## DATASET EXCERPTS
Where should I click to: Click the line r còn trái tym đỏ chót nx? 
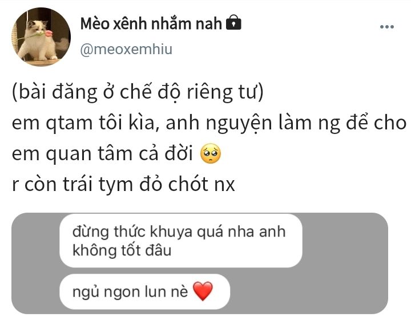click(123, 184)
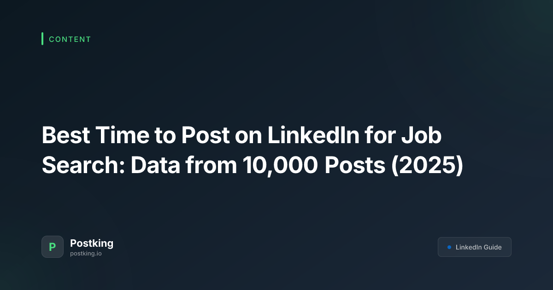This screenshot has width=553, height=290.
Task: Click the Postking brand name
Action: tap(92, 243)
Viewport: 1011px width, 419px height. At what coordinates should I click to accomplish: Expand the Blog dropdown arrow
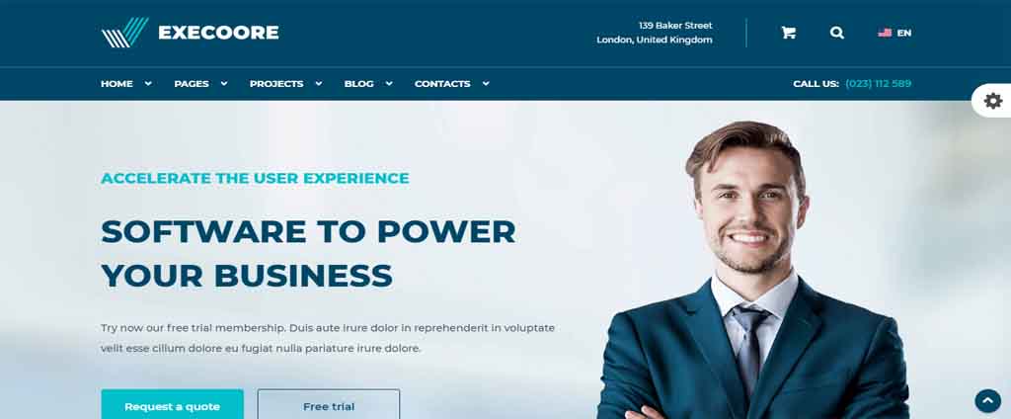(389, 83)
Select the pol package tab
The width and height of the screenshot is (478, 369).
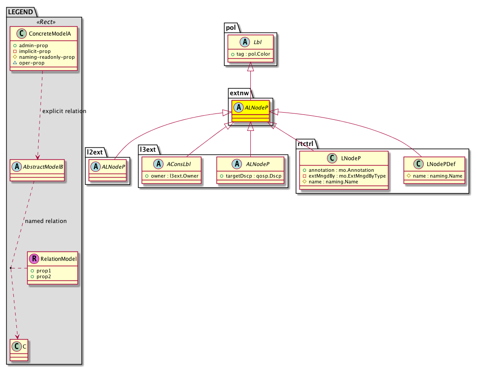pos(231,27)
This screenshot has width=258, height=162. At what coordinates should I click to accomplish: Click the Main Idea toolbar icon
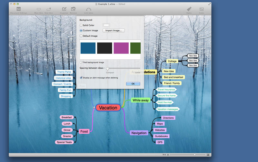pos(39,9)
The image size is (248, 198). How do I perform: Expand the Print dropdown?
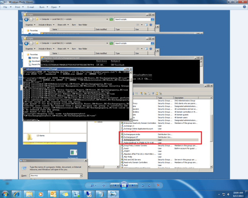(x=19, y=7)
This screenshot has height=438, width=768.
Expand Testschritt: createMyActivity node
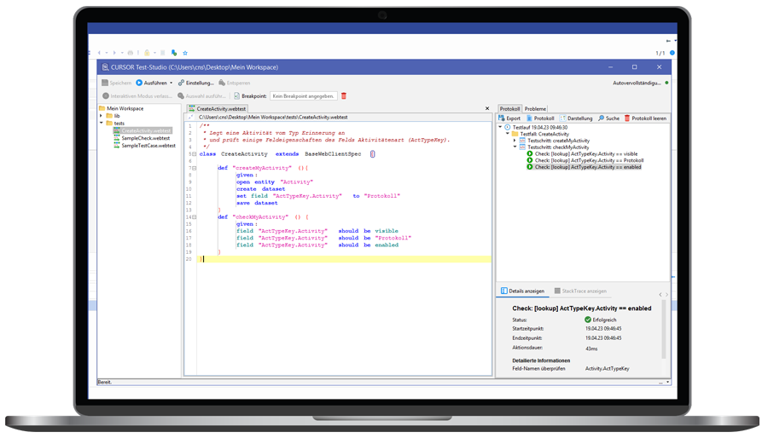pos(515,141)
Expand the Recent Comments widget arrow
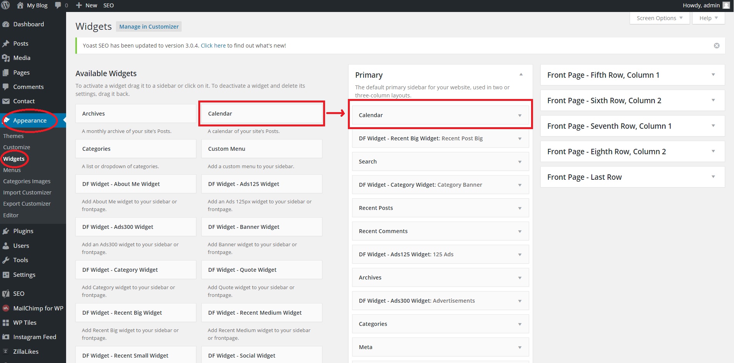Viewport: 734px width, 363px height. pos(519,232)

--

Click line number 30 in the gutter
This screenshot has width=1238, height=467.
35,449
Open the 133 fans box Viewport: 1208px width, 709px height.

* * *

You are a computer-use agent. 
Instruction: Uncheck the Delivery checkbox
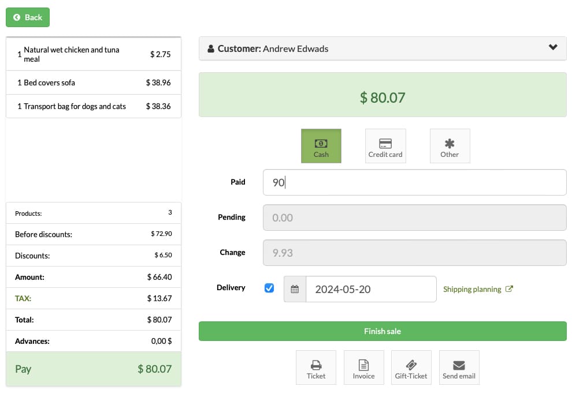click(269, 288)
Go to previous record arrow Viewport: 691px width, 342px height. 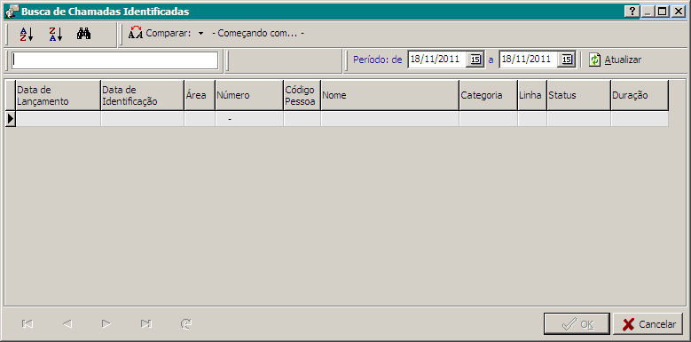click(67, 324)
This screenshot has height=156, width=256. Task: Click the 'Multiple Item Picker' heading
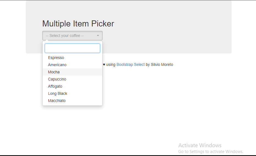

## WHAT TO DO
Edit the material from the line containing "Where should I" down to the line containing "Viewport: 734px width, 363px", both included, by replacing "Expand" with "Open" and leaving everything else as it is. Return only those lines, without the pictures.

## EXERCISE OUTPUT
Where should I click to: Click the line r còn trái tym đỏ chót nx? 
click(123, 184)
This screenshot has width=553, height=290.
Task: Click the Postking brand name
Action: tap(92, 243)
Viewport: 1011px width, 419px height. At what coordinates should I click to accomplish: Open the Blog dropdown arrow
(389, 83)
Select the pol package tab
The width and height of the screenshot is (478, 369).
pos(231,27)
This screenshot has width=258, height=162. At what coordinates should I click to accomplish: Click the Main Idea toolbar icon
pos(39,9)
The image size is (248, 198). How do I perform: Open the Print dropdown?
(x=19, y=7)
This screenshot has height=438, width=768.
Open Testschritt: createMyActivity node
pos(515,141)
Open the Recent Comments widget arrow
Viewport: 734px width, 363px height. pos(519,232)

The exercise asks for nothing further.